What is Dandruff?

Dandruff affects the scalp and causes flakes of skin to appear – it is a common condition. Our skin cells are forever renewing themselves. When the skin cells on our scalp are renewed the old ones are pushed to the surface and out of the scalp. For a person with dandruff the renewal is faster, meaning more dead skin is shed, making the dandruff more noticeable. Dandruff can also occur if the scalp is frequently exposed to extreme temperatures.


  • Not enough hair brushing
  • Yeast – People who are sensitive to yeast have a slightly higher risk of having dandruff, so it is logical to assume that yeast may play a part.
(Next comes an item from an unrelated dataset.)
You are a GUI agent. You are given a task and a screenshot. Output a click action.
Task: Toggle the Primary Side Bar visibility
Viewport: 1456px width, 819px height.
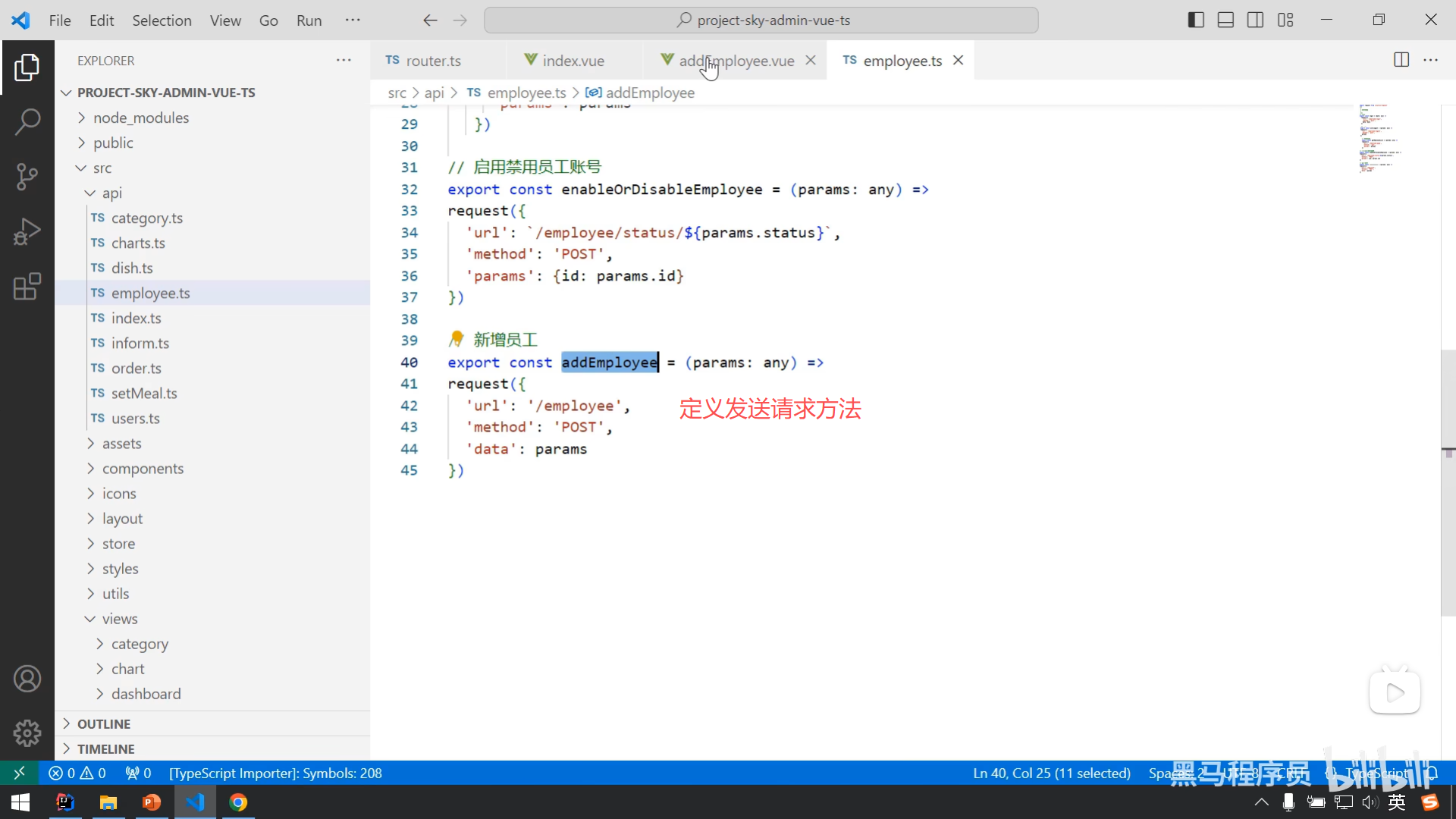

  • Dry skin – people with dry skin tend to get dandruff more often. Winter cold air, combined with overheated rooms is a common cause of itchy, flaking skin
  • Seborrheic dermatitis (irritated, oily skin) – People with seborrheic dermatitis are very prone to dandruff.
  • Not enough shampooing –
  • Certain skin conditions – People with psoriasiseczema and some other skin disorders tend to get dandruff much more frequently than other people.
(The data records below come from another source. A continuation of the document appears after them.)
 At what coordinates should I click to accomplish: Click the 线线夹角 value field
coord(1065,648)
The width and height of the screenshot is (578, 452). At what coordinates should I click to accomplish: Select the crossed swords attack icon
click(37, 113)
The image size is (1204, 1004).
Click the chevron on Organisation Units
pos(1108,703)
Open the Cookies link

  • Some illnesses – Adults with Parkinson’s disease and some other neurological illnesses are more prone to having dandruff and seborrheic dermatitis. Patients recovering from heart attacks and strokes, and some people with weak immune systems may have dandruff more often than other people.
  • Reaction to hair/skin care
  • Diet – Some experts say that people who do not consume enough foods that contain zinc, B vitamins, and some types of fats are more prone to dandruff.
  • Mental stress – Experts believe there is a link between stress and many skin problems.
  • HIV – A study found that 10.6% of people with HIV have seborrheic dermatitis.


  • There are while flakes of skin on the scalp, and in the person’s hair
  • Flakes may be oily looking
  • Head may feel tight and itchy
  • Head may feel tingly
  • Head may feel sore
  • Red, flaky, greasy patches of skin (adults, Seborrheic dermatitis of the scalp in adults)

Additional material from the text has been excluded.